Les deux principaux enjeux, dans ce travail pour faire exister « le cannabis thérapeutique » dans notre pratique médicale quotidienne, sont donc les suivants :

  • Est-ce que cette plante, et ses dérivés, qui sont utilisés depuis des milliers d’années dans de très nombreuses indications, peuvent à nouveau être « réappropriée » par la médecine, la pharmacie et l’herboristerie », après 60 ans de prohibition, précédée de 4500 d’usage, dans la plupart des sociétés humaines.
  • Et d’autre part, est-ce que la législation va évoluer dans le sens d’une décriminalisation de l’usage du cannabis dans la société, et l’autorisation de la production individuelle, ou la légalisation d’une mise en vente libre contrôlée de la plante, comme c’est le cas depuis le mois de novembre 2018 au Canada, afin d’autoriser de fait, ce que certains appellent le « cannabis bien être », constitué essentiellement d’espèces de chanvre riches en CBD et plus pauvres, voir même le « cannabis récréatif », qui s’apparente lui aussi, d’un point de vue « existentiel » à une pulsion, et une capacité pour l’individu, à se faire du bien, à partir du moment où il ne nuit pas à autrui.

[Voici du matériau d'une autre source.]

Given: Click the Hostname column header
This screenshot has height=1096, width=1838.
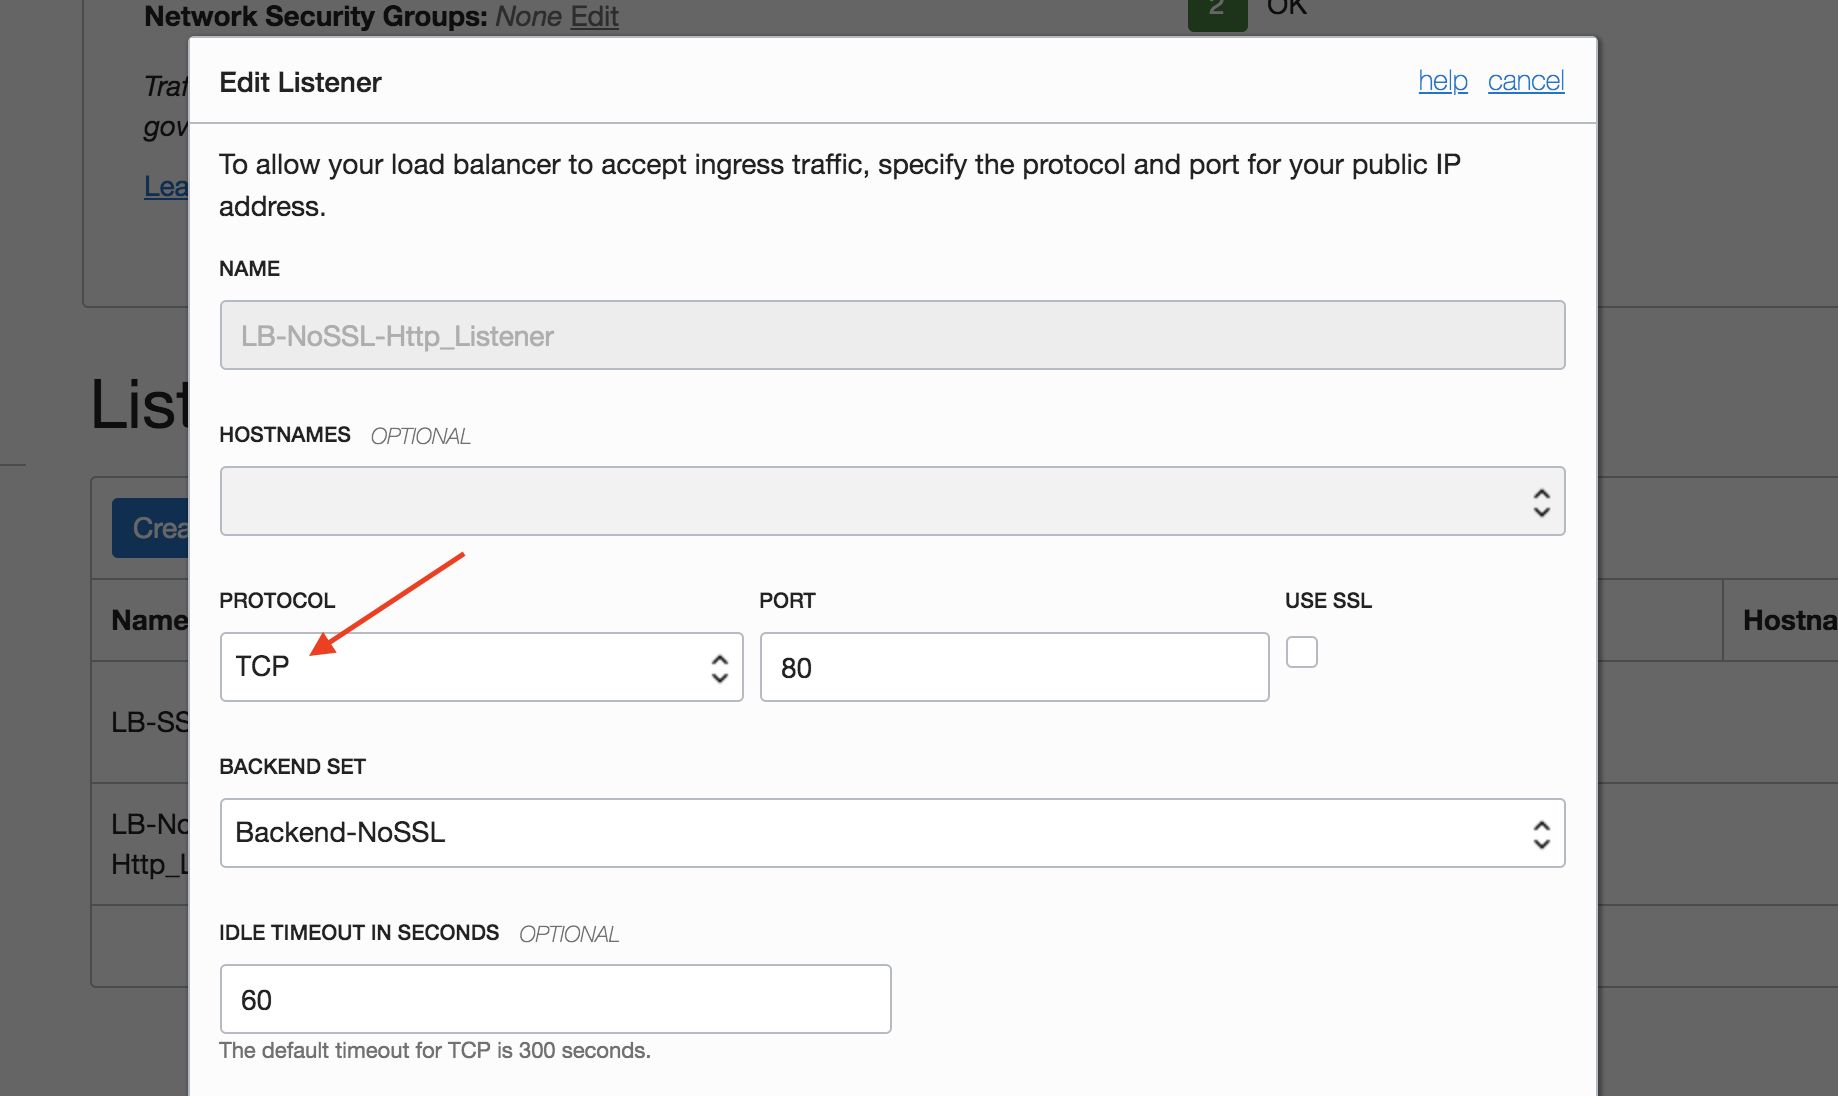Looking at the screenshot, I should (1788, 620).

Et il est aujourd’hui prouvé que le cannabis (en dehors du système prohibitionniste), n’est pas un facteur de violence ou de nuisance sociale, et qu’il s’associe à une problématique pathologique existentielle (addiction), ou psychopathologique, que dans une infime minorité des cas.

 

Enfin, la mise en place du « cannabis thérapeutique » sera l’occasion de favoriser, aussi bien dans les usages gérés par la médecine ou la pharmacie, que dans tous les autres usages, « auto-thérapeutique », de « bien être » ou « récréatif », des pratiques de réduction des risques, essentiellement en réduisant la dimension « fumée » de la plante, au profit d’autres formes de consommation que ce soit dans le cadre médical, ou autre (vapotage, inhalation, spray transmuqueux, voie orale, percutanée, ou en suppositoire…) afin de réduire les effets négatifs liés à la combustion sur les poumons et les autres organes.

 

Cette première demie journée de notre rencontre, va nous permettre d’aborder, successivement :

  • avec le Dr Sarah Lejczak, son expérience de prescription du Marinol® avec des patients de ville en neurologie, dans la sclérose en plaque, et dans certaines douleurs neuropathiques.
  • puis, le Pr Rima Nabbout, de l’Hôpital Necker, nous fera part des enseignements liés à sa participation à l’étude multicentrique coordonnée par le professeur Orin Devinsky, sur le traitement avec du CBD, d’épilepsies infantiles « résistantes », tels les syndromes de Lennox-Gastaud et de Dravet,.
  • Ensuite, avec les Drs Roland Tubiana et Fabienne Caby de l’Hôpital Pitié-Salpétrière, nous envisagerons les pistes actuelles de traitement, que permet le cannabis thérapeutique, sur la qualité de vie des patients VIH (effets orexiques, antiémétiques, antalgiques, anxiolytiques et antidépresseurs….), ainsi que les recherches sur les effets stimulateurs de l’immunité, et sur les effets anti-inflammatoires et neuro-protecteurs des cannabinoïdes, qui pourraient, selon certains chercheurs, participer de la lutte pharmacologique contre l’infection VIH.
  • Enfin, je vous ferai un résumé des éléments cliniques apportés par les « expérimentations familiales » anglo-saxones, et les recherches universitaires les plus récentes, concernant les effets positifs des cannabinoïdes dans la prise en charge thérapeutique d’enfants et d’adolescents autistes qui s’automutilent, et plus généralement, à propos de l’intérêt thérapeutiques des cannabinoïdes dans les Troubles Envahissants du Développement.